Noise-Aware UAS Flight Path Planning in Urban Environments with Reinforcement Learning

This thesis presents a comprehensive approach to mitigating noise pollution from Unmanned Aerial Systems (UAS) in urban environments through flight path planning using reinforcement learning (RL). The study focuses on Turin, Italy, leveraging its diverse urban architecture to develop a comprehensive model. A detailed 3D occupancy grid map, based on OpenStreetMap data, was created to represent buildings' locations and heights while a population density map was developed to account for demographic variances. The research develops a dynamic noise source model that adjusts noise emission levels based on UAV velocity, ensuring realistic noise impact predictions. Acoustic ray tracing techniques are utilized to simulate noise propagation, accounting for atmospheric absorption and reflections from urban structures, providing a detailed analysis of noise distribution. The core of this work is the application of the Deep Deterministic Policy Gradient (DDPG) algorithm within the RL framework. The algorithm is tailored to optimize flight paths by minimizing noise impact while balancing other factors like travel distance and energy efficiency. The RL agent learns to navigate complex urban landscapes, integrating penalties for idling, excessive distance, and abrupt maneuvers to refine its path planning strategy.
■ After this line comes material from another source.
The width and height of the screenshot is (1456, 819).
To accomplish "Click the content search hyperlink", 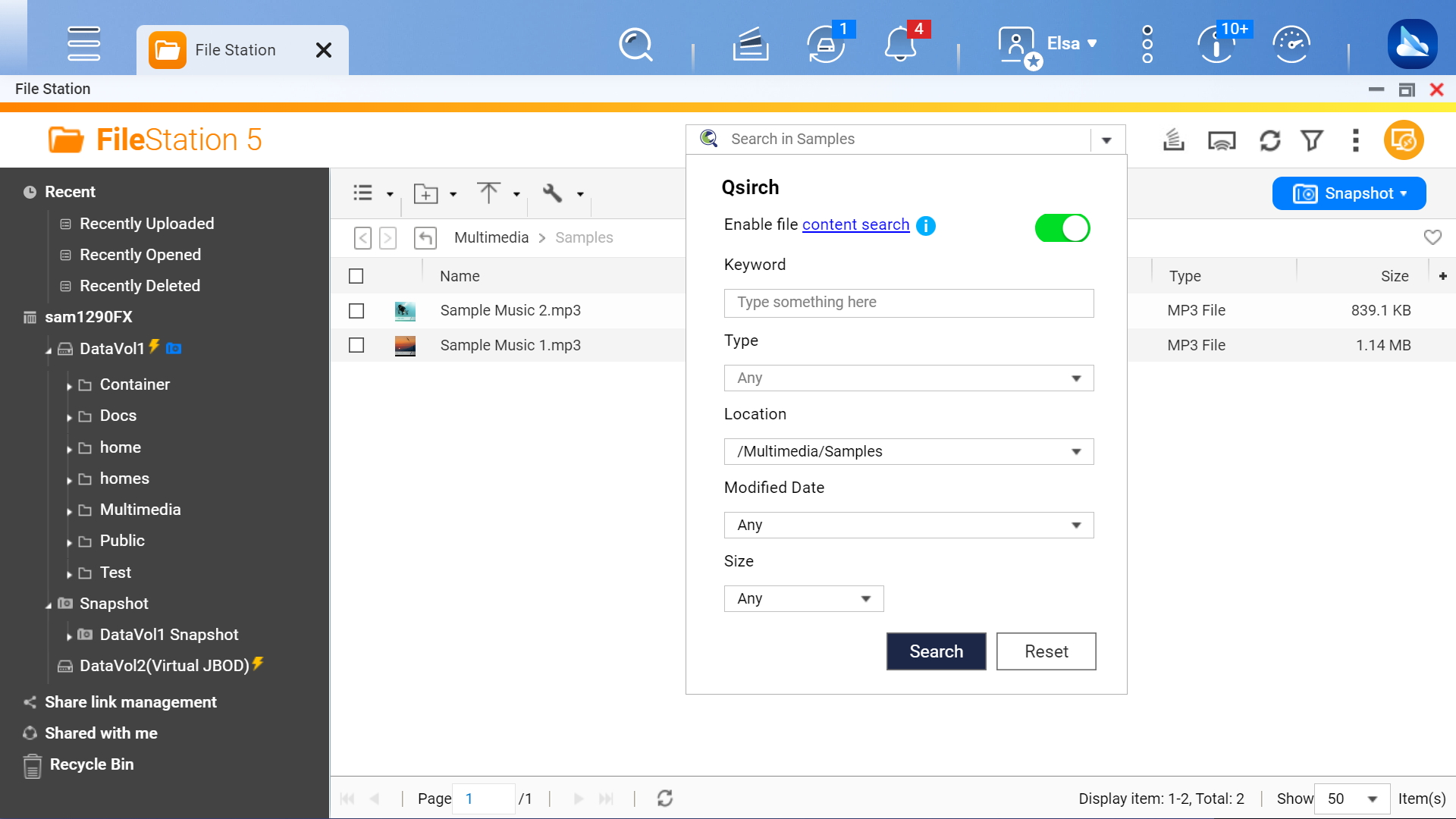I will [856, 224].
Key findings reveal that the RL-based approach effectively reduces noise impact in urban settings, making it a viable solution for integrating UAVs into urban air mobility systems. The methodology is scalable and adaptable, with potential applications in various urban environments globally. This research contributes to the development of sustainable urban air mobility by addressing the critical issue of noise pollution, enhancing public acceptance and regulatory compliance.